§ **WORK TASK**
Below are lines of data, and only some are wanted. Please repeat exactly those from the line that has "Given: Open the impedit commenter name link" through the line that has "Task: Go back using the Back link".
DATA PROVIDED Block Start
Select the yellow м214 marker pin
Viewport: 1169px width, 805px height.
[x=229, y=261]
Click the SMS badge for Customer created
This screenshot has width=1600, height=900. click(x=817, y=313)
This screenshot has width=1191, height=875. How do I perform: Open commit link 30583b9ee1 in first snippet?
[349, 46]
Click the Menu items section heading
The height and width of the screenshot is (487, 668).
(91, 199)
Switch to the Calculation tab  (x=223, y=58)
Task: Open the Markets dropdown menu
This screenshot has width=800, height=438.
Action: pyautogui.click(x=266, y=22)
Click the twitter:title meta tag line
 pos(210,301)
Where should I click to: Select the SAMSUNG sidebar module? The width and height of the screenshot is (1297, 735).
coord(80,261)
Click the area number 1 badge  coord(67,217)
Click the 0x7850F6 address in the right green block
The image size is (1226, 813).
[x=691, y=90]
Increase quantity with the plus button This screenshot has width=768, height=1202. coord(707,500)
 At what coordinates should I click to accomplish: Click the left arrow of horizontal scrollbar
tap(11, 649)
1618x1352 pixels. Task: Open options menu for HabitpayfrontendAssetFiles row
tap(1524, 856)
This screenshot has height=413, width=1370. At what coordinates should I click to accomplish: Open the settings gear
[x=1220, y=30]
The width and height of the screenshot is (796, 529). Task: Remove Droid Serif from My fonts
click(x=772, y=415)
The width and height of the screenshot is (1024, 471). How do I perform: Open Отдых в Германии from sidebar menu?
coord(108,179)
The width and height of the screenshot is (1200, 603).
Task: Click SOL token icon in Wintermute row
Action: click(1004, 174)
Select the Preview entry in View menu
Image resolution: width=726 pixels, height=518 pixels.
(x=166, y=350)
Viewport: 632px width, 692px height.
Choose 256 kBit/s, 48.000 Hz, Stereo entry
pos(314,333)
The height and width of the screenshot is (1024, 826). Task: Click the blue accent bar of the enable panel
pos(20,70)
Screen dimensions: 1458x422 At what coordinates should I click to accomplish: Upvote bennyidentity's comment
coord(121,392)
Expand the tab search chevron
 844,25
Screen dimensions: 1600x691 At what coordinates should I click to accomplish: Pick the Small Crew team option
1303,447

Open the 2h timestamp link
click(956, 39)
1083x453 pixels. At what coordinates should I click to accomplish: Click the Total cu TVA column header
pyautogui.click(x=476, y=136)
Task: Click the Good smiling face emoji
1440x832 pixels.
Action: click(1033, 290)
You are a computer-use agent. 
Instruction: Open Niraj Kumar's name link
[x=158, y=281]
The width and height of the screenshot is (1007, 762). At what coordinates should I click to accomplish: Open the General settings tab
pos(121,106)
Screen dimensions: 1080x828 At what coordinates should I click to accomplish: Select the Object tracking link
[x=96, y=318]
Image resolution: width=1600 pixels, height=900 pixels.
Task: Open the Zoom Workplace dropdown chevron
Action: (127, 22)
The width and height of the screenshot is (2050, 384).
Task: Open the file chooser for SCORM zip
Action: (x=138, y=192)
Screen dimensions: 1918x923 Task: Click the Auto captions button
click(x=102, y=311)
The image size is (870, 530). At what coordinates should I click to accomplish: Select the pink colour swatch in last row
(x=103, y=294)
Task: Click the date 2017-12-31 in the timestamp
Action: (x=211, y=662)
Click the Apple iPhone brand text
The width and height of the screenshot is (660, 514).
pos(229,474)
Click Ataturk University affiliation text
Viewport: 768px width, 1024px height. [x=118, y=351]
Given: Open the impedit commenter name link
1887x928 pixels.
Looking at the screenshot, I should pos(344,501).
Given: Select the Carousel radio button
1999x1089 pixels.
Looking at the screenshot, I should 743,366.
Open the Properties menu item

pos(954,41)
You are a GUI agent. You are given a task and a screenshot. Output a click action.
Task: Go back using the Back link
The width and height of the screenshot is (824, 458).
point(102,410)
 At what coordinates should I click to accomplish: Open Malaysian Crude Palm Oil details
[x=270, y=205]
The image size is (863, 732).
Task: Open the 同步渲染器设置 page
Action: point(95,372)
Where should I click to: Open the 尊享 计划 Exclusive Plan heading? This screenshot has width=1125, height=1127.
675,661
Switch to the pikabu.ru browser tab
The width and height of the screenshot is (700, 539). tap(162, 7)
DATA PROVIDED Block End
§ **SOLVED PROBLEM**
Given: Open the impedit commenter name link
1887x928 pixels.
Looking at the screenshot, I should pos(344,501).
Given: Select the Carousel radio button
1999x1089 pixels.
Looking at the screenshot, I should 743,366.
Open the Properties menu item

pos(954,41)
You are a GUI agent. You are given a task and a screenshot. Output a click action.
Task: Go back using the Back link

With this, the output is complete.